ここで、向こうのFLのラクラン・ボーシェに追いつかれた。
「勝負できると思って勝負した」だけに、先方の反応の速さに驚いた。
23-24で惜敗した。前半は3-20とビハインドを背負った。ただ、一時は勝ち越すこともあった。江良は実感する。
「(ワイルドナイツに)圧力はありましたが、戦えない相手ではない。僕たちもやることをやり切れば、勝負できる。もう1回、自分たちのやるべきこと振り返って、セットプレーの強みを出していきたいです」
身長170センチ、体重106キロと一線級にあっては大柄ではないが、パワーで鳴らす。地元の大阪桐蔭高2年時には高校日本一に輝き、’23年度は帝京大の主将として大学選手権4連覇を成し遂げた。

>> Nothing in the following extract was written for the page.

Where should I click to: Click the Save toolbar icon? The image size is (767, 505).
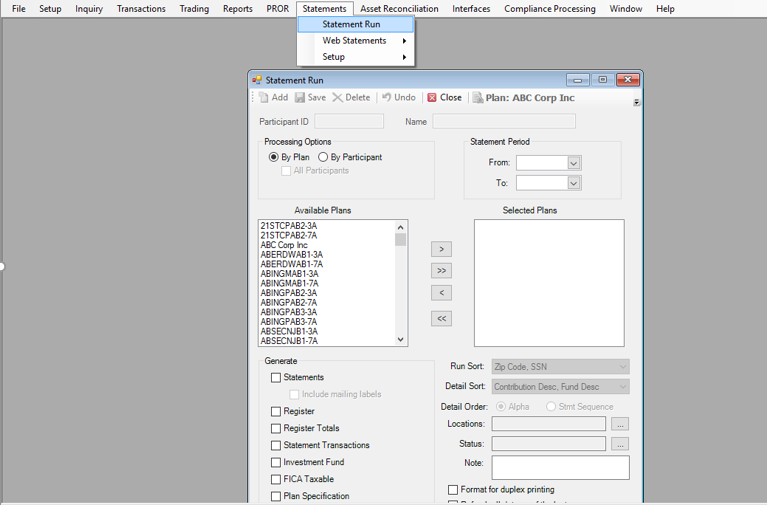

スピアーズでの躍動は’24年2月から。前年12月からのリーグワンにあって、大学の卒業証書をもらうより先に出番を得た。大学4年生が新年度を迎える直前から公式戦へ出られる、アーリーエントリーという制度を活用したのだ。
即戦力として期待に応える傍ら、肩に痛みも抱えてもいた。
日々のトレーニングの前には、ストレングス&コンディショニングコーチのもとリハビリのメニューに取り組んでいた。
「試合には、問題ないようにしてくれていました」
戦いのさなか、決断した。第14節終了後の4月23日に離脱を発表し、患部にメスを入れることにした。
「(スタッフには)将来を見据えて、いま手術をするべきだと言ってもらい、僕自身もそうだと思ったので」
新シーズンに先立ち戦列へ戻った。
復帰後は、万全な状態を保つための身体の「整え方」を見直した。生来の力を最大化する身体の使い方、さらには「爆発的に相手をドミネートする」ための瞬発力を磨く。
プレシーズンマッチでは「逃げるというのは嫌やった」と、自ら走者に肩を当てた。タックルまたタックルで、鈍い衝突音を鳴らした。
何より、首尾よく味方と繋がれた。
「ずっと(仲間と)一緒にチャレンジしてきて、以前よりもチームのイメージしている画を見られていると感じます」
初戦勝利を経て、ワイルドナイツ戦では2試合連続でのスタメン出場を果たした。
ここまでベンチに控えていたのはマルコム・マークス。身長189センチ、体重117キロの30歳だ。‘23年までにワールドカップ2連覇を達成した南アフリカ代表の主軸で、国際団体のワールドラグビーによる’24年のベストフィフティーンにもなっている。
12チーム中6位に終わった昨季は怪我で棒に振ったものの、今年度は開幕からスコッド入り。表舞台で江良の出ない時間帯にインパクトを示しながら、舞台裏では後輩の江良に刺激を与える。
ルーキーの談。
「マルコムは練習中から局面、局面でどういうところにフォーカスすべきかなどの発言をして、チームの考えを統一してくれる。僕もそれを見習っていかないといけないです」
マークスの考え方、スクラムのうまさ、フィールドでの動きのすべてが参考になる。世界的名手と切磋琢磨しながら、自らも世界を見据える。
シーズン終了後の日本代表入りを目指す。
「世界のベストフィフティーンに選ばれたHOが身近にいる。色んなことが学べる。そこで戦えれば、(代表選出が)見えてくる。幼い頃からの夢なので、チャレンジしたいです。まずはHOとしてセットプレーを安定させたい。流れを変えられる選手になりたいです」
12日、秩父宮ラグビー場を敵地にして東京サントリーサンゴリアスとの第4節に挑む。2番をつけて今季3勝目を狙う。